Suppose one wants to obtain the maximum likelihood estimate $x^{MLE}$ of a non-random vector $x \in \mathcal{R}^{p}$ using $n$ measurements $z_1, \dots, z_n \in \mathcal{R}^k$. The observations are non-linear function of $x$ corrupted with (iid) zero-mean Gaussian noise $w_i$ with known covariance matrix $R_i$: $$ z_i = f(x) + w_i $$ I know that if $f(\cdot)$ was a linear function of $x$, then $$ S(x^{MLE}) = \sum_i (z_i - f(x^{MLE}))^T R_i^{-1} (z_i - f(x^{MLE})) $$ would be distributed according to a $\chi^2$ distribution with $nk-p$ degrees of freedom.
Now for non-linear $f(\cdot)$:
- Is $S(x^{MLE})$ distributed according to a $\chi^2$ distribution? If yes, what is its degrees of freedom?
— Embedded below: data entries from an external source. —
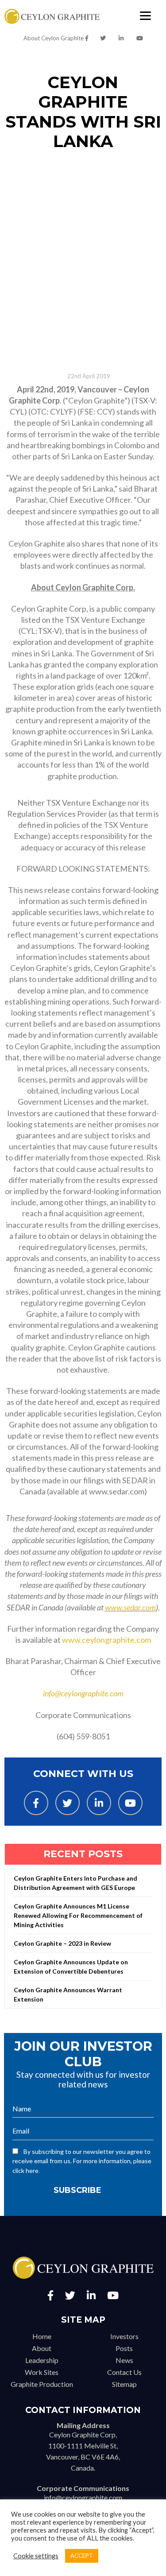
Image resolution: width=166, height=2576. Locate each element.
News (124, 2360)
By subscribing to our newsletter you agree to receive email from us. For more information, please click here (81, 2161)
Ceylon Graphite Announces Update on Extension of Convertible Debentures (71, 1966)
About (41, 2348)
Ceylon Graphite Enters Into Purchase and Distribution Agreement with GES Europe (75, 1882)
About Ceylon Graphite (53, 38)
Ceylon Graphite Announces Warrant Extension (68, 1994)
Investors (124, 2336)
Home (41, 2336)
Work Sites (41, 2372)
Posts (124, 2348)
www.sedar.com (130, 1607)
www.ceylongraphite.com (106, 1640)
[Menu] (145, 15)
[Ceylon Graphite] (52, 17)
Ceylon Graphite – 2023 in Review (62, 1943)
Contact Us (124, 2372)
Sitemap (124, 2384)
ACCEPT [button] (81, 2555)
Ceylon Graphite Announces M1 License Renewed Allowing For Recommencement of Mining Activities (78, 1915)
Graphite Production (42, 2384)
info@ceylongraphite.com (83, 1693)
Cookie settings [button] (35, 2556)
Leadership (41, 2360)
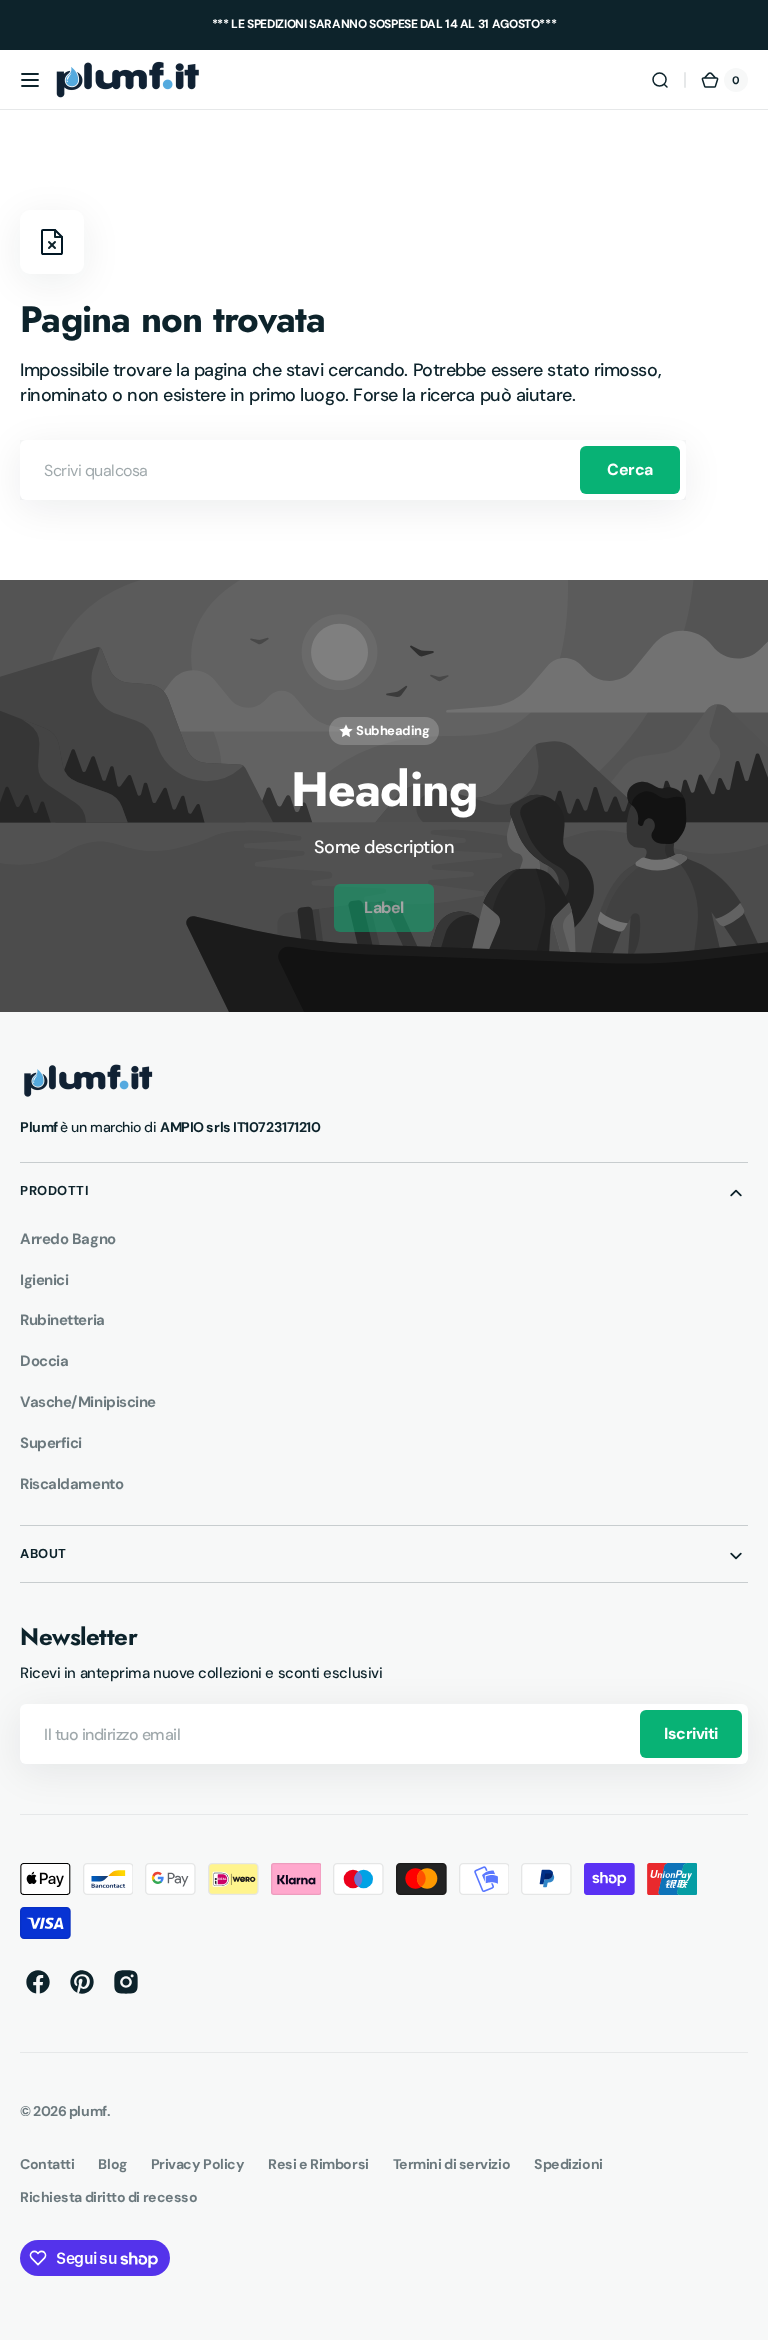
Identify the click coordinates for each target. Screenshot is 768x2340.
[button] (30, 80)
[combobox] (353, 470)
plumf (88, 2111)
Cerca (630, 469)
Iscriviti (691, 1733)
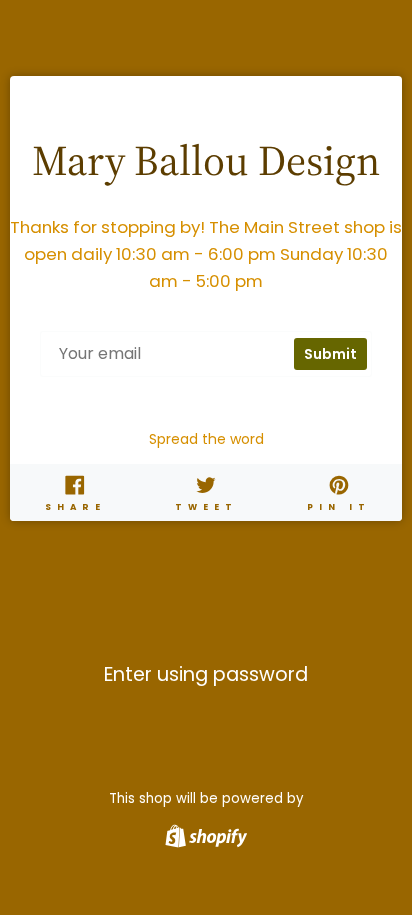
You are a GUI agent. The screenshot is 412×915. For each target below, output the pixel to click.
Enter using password (206, 675)
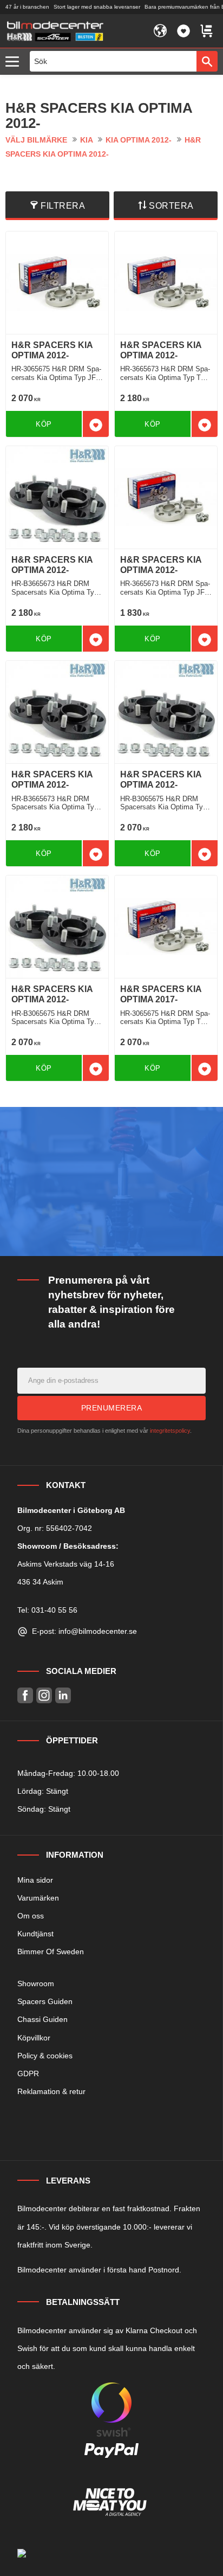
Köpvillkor (33, 2037)
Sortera (171, 205)
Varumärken (38, 1898)
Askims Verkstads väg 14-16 (65, 1564)
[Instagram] (44, 1695)
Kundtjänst (35, 1933)
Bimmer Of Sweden (50, 1951)
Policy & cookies (45, 2055)
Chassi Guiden (42, 2019)
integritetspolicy (170, 1430)
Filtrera (63, 205)
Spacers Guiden (45, 2001)
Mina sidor (35, 1880)
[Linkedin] (63, 1695)
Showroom (35, 1983)
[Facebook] (25, 1695)
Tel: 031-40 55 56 (47, 1610)
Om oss (30, 1915)
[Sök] (207, 61)
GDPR (28, 2073)
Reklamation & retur (51, 2091)
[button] (14, 62)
- Let's assume $S(x^{MLE})$ is approximately distributed according to a $\chi^2$ distribution with the same degrees of freedom. Suppose we are sure about the correctness of the model: distribution of the noise, iid noise assumption, etc. Is it justified to use the $\chi^2$ test to see if a candidate solution $\tilde{x}$ can be the maximum likelihood estimate $x^{MLE}$ with certain probability by checking the probability of getting $S(\tilde{x})$?